Work to be completed:
Copy everything from the start of the records down to the line containing "point(104,116)", requests included, and shift each coordinate in the answers by adding 124 to every number. Leave the pictures out.

Task data:

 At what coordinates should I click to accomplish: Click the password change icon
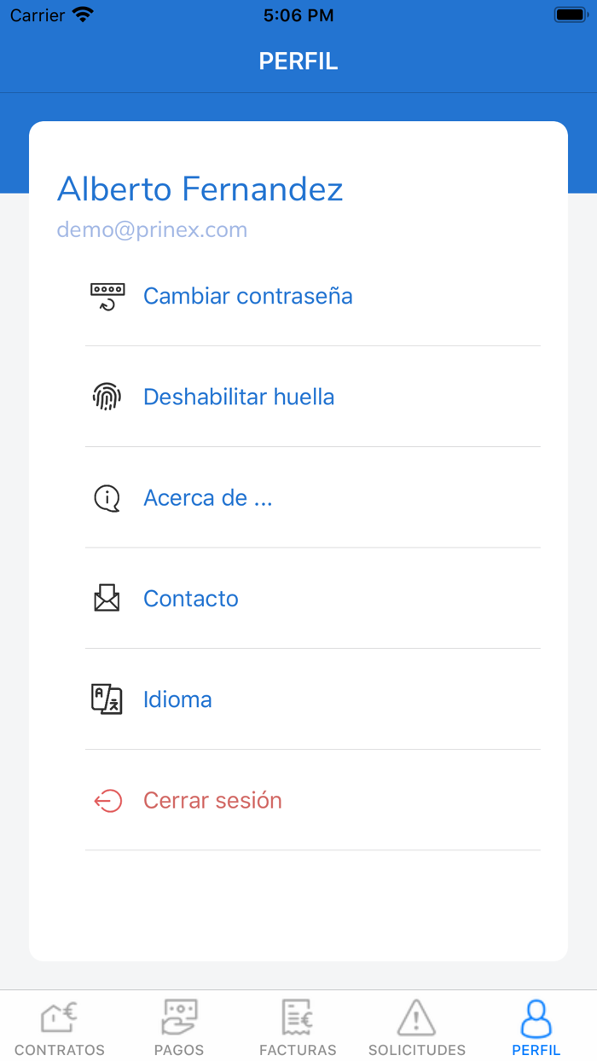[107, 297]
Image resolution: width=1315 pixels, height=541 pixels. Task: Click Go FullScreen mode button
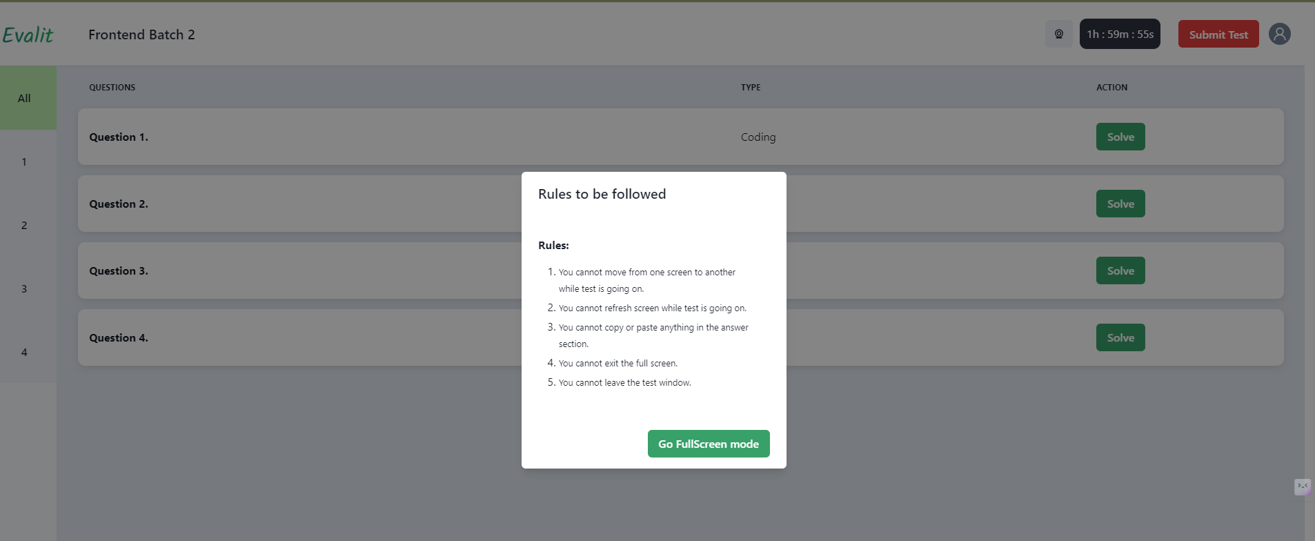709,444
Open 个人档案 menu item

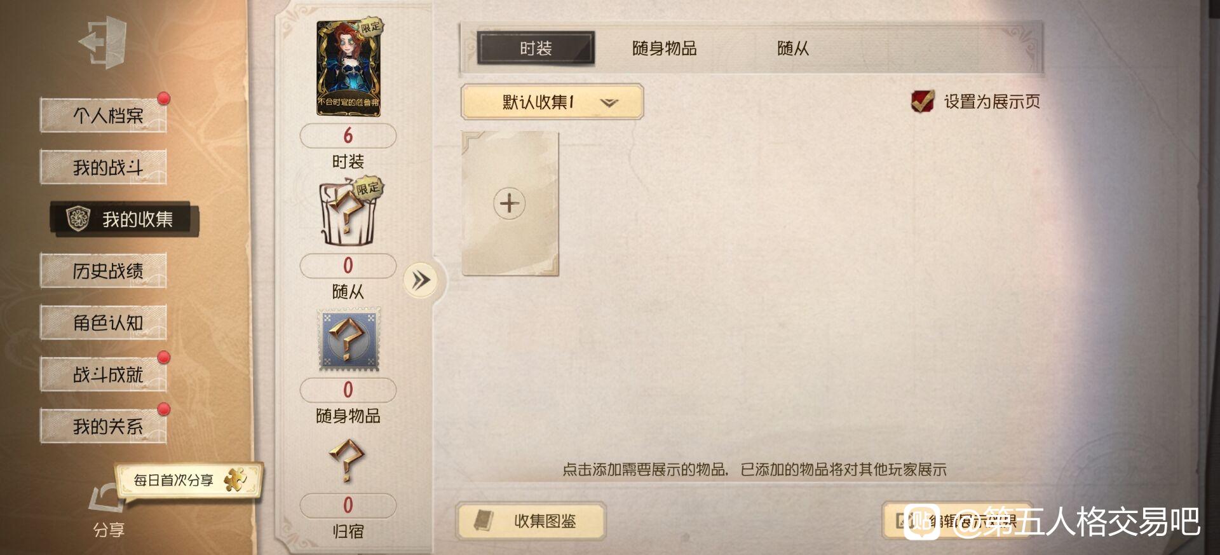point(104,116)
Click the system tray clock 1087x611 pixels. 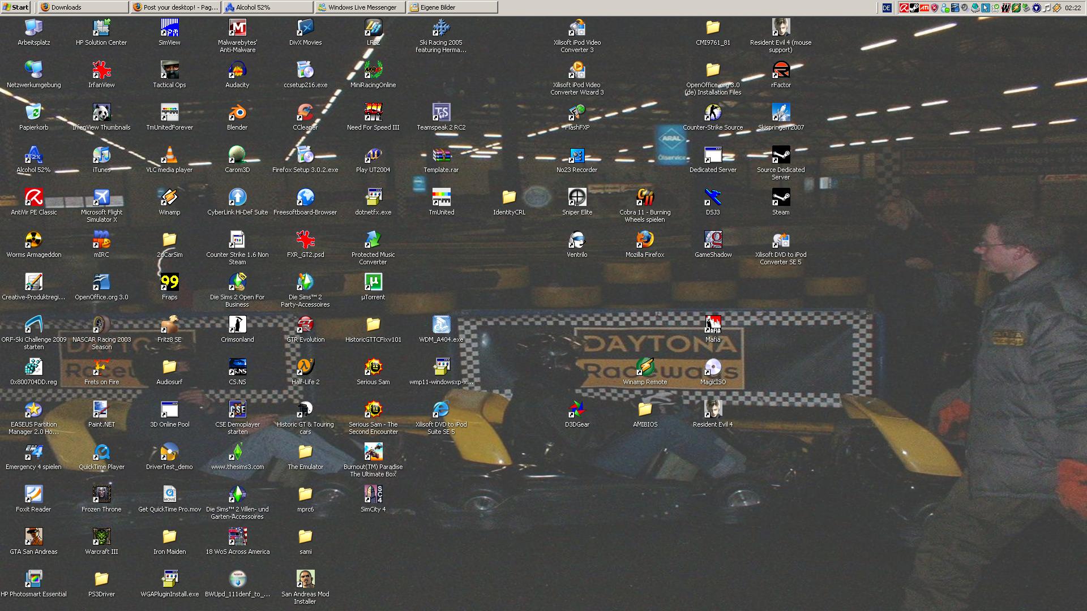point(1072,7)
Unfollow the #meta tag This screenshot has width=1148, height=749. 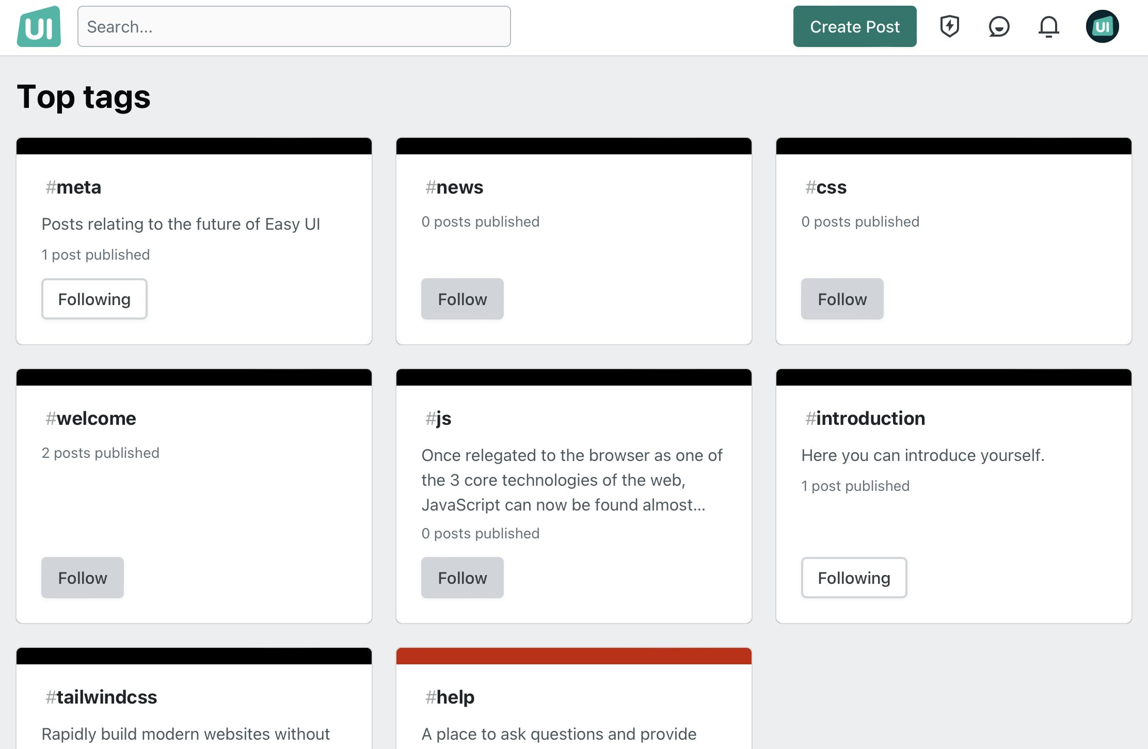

Result of this exercise:
 At what coordinates should I click to accomplish: Click the password change icon
[231, 421]
Image resolution: width=1315 pixels, height=541 pixels. Task: Click Go FullScreen mode button
833,568
Open 个人档案 menu item

point(228,240)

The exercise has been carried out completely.